Adotada por um policial, a jovem recuperou sua identidade em 2000, depois do falecimento de seu pai adotivo e graças à busca incansável de seu avô, o internacionalmente reconhecido poeta argentino Juan Gelman. Hoje, Macarena Gelman continua buscando a verdade sobre a sua mãe, e conserva a esperança de que se faça justiça aos presos desaparecidos.

Seu testemunho representa o de muitos outros familiares que também procuram seres queridos desaparecidos, disse Bolioli. “De certa forma, fala da fragilidade da democracia uruguaia, violentada por um reduzido grupo que se crê acima da lei, dono da verdade e destino das pessoas.”

A equipe de Cartas Vivas visitou diversas atividades realizadas por igrejas uruguaias e outras organizações da sociedade civil, como a Pastoral da Mulher e da Família, da Igreja Metodista, e o Instituto da Boa Vontade, da mesma igreja. O instituto trabalha na formação de jovens adolescentes.

Na Fundação “Voz da Mulher”, uma organização pioneira no departamento de Colônia, os integrantes da equipe de Cartas Vivas tiveram a oportunidade de conhecer o trabalho que essa entidade vem desenvolvendo desde 1992 com mulheres, meninas, meninos e adolescentes em situação de violência familiar e abuso sexual.

A Fundação, constituída por pessoas da Igreja Evangélica Valdense do Rio da Prata, realiza tarefas de intervenção, prevenção e capacitação, e tem presença em hospitais, escolas, igrejas e outras instituições.

A equipe de Cartas Vivas encontrou-se com representantes da Primeira Campanha Nacional contra Maus Tratos de Crianças e Adolescentes, lançada em 2003 sob o nome “Um trato por um bom trato”. A campanha consiste numa vacinação simbólica com o objetivo de sensibilizar a sociedade. As pessoas ‘vacinadas’ se comprometem a escutar crianças e adolescentes vítimas de maus tratos e a protegê-los.

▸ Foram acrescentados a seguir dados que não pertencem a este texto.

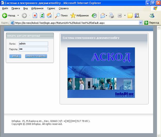Click the Поиск search toolbar button
This screenshot has height=137, width=161.
coord(61,15)
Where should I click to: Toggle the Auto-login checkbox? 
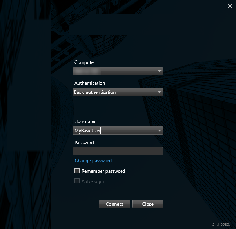(x=77, y=181)
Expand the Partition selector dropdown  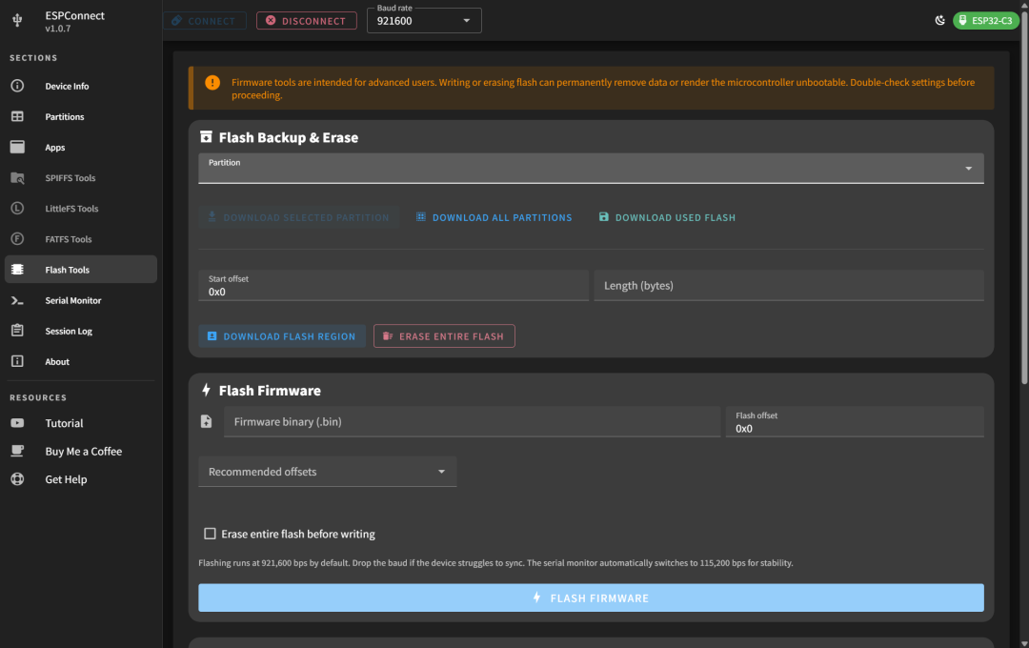coord(591,168)
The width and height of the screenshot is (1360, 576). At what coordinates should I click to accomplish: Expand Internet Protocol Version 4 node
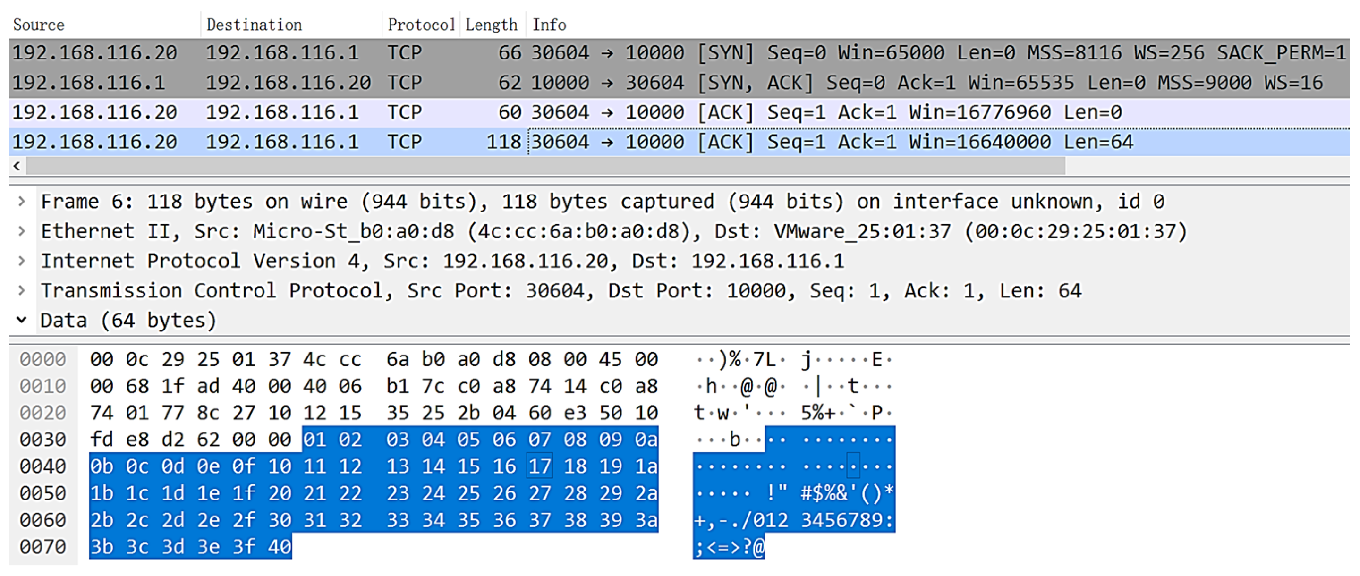tap(21, 261)
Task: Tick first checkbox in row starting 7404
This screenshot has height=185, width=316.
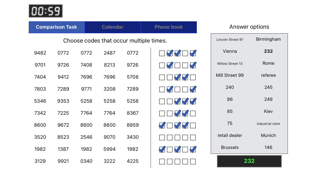Action: [162, 77]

Na Obra Ecumênica do Bairro Apago, uma iniciativa da Federação de Igrejas Evangélicas do Uruguai, a equipe de Cartas Vivas entrou em contato com um trabalho de duas décadas dirigido a crianças, jovens e mulheres. No bairro, localizado ao norte da capital, vivem milhares de famílias de escassos recursos. Este trabalho se baseia na convicção de que a sociedade deve promover os setores excluídos em vez de reprimir os efeitos de um sistema social injusto.

As visitas de Cartas Vivas acontecem no contexto da Década do CMI para a Superação da Violência, com o propósito de preparar a Convocação Ecumênica Internacional pela Paz, que terá lugar em Kingston, na Jamaica, em maio de 2011.